And you ofthen hear people say that lower dynamics sound more cinemtic, but does that apply to this kind of music aswell ?
And should I use 12 Horn patches or 6 Horn patches ? & Trombones, 3 Trombones or bigger ?
Do you think they orchestrated full brasss chords or just the horns and low brass playing the root notes.
I hope someone can help me out.


----------



## Great Zed (Jul 10, 2021)

Very hard to tell, but sounds to me like a couple of fhorn sections in the higher register, trombone sections in the mid-low, and a bass trombone doubling tuba in the lower registers. That's how I'd write it, anyway. Could be whoever wrote it just used the same fhorn patch for the entire chord progression. The problem with that is the number of players you'd need, plus Fhorn can sound a bit anemic in the lower registers, so using bones gives it weight.


----------



## Karl Feuerstake (Jul 10, 2021)

In the first video (I can't access the second), at 2:30 I hear Horns playing a melodic fragment beginning on a chord tone, High Strings on ostinato, Low Strings on bass line with Low Brass in unison (but mixed very quiet), and Choir filling out the rest of the harmony. At 2:35 mid/Tenor Trombones give an answering melodic fragment that dovetails into the next chord. At 2:45 another High String part starts that is on the harmony.

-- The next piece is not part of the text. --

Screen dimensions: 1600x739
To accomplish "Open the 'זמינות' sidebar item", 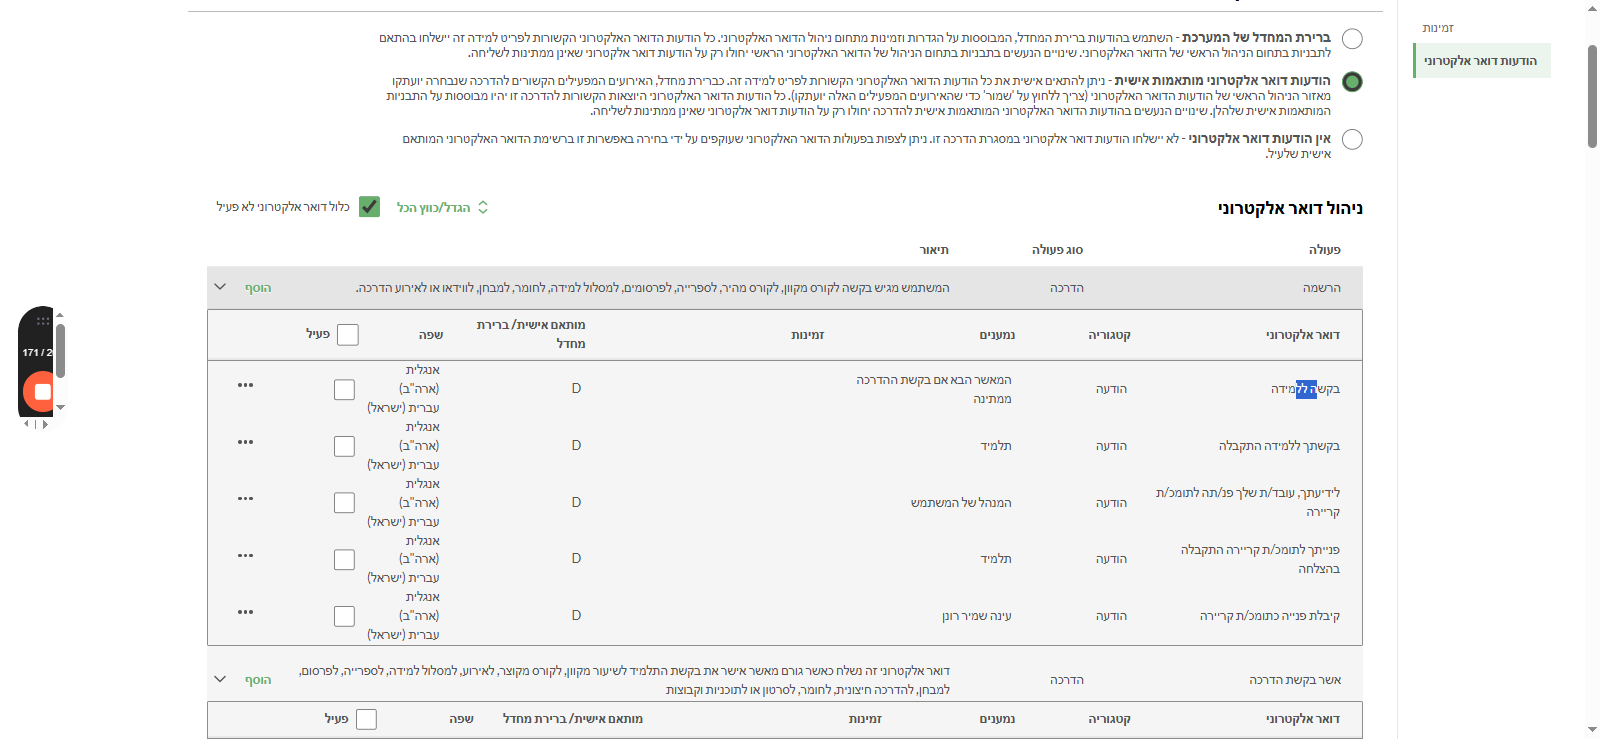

I think you might want 6 or 12 Horns, but they're not playing brassy (that or they are but are in such a huge room they don't sound shrill). The Tenor Trombones might be only 3, and Low Brass might be something like Cinesamples Monster Low? Idk.


----------



## nuyo (Jul 11, 2021)

nuyo said:


> I'm aware of his channel but he hasn't gone trough one of his tracks that are similar to my examples. Something like "Brothers in Arms" or "Marathon".





Great Zed said:


> Very hard to tell, but sounds to me like a couple of fhorn sections in the higher register, trombone sections in the mid-low, and a bass trombone doubling tuba in the lower registers. That's how I'd write it, anyway. Could be whoever wrote it just used the same fhorn patch for the entire chord progression. The problem with that is the number of players you'd need, plus Fhorn can sound a bit anemic in the lower registers, so using bones gives it weight.


Sounds reasonable, but I can't hear trombones. I can only hear bass doubled by low brass and the melodies played by the horns.


----------



## jcrosby (Jul 11, 2021)

The biggest clue to the orchestration happens at 1:31. Like a lot of trailer tracks the brass arrangements isn't so much about being realistic as much as (perhaps) going with whatever they felt works best for the track. 

Anyway if what happens at 1:31 is any clue (which sounds to be the case), the bulk of the harmony seems to be spread across a number of different instruments and the brass is mostly focused around horns and low brass. (My vote for low brass is Trailer Brass... Could be Monster Low Brass though which would certainly do the job...)


----------



## cet34f (Jul 11, 2021)

nuyo said:


> Sounds reasonable, but I can't hear trombones. I can only hear bass doubled by low brass and the melodies played by the horns.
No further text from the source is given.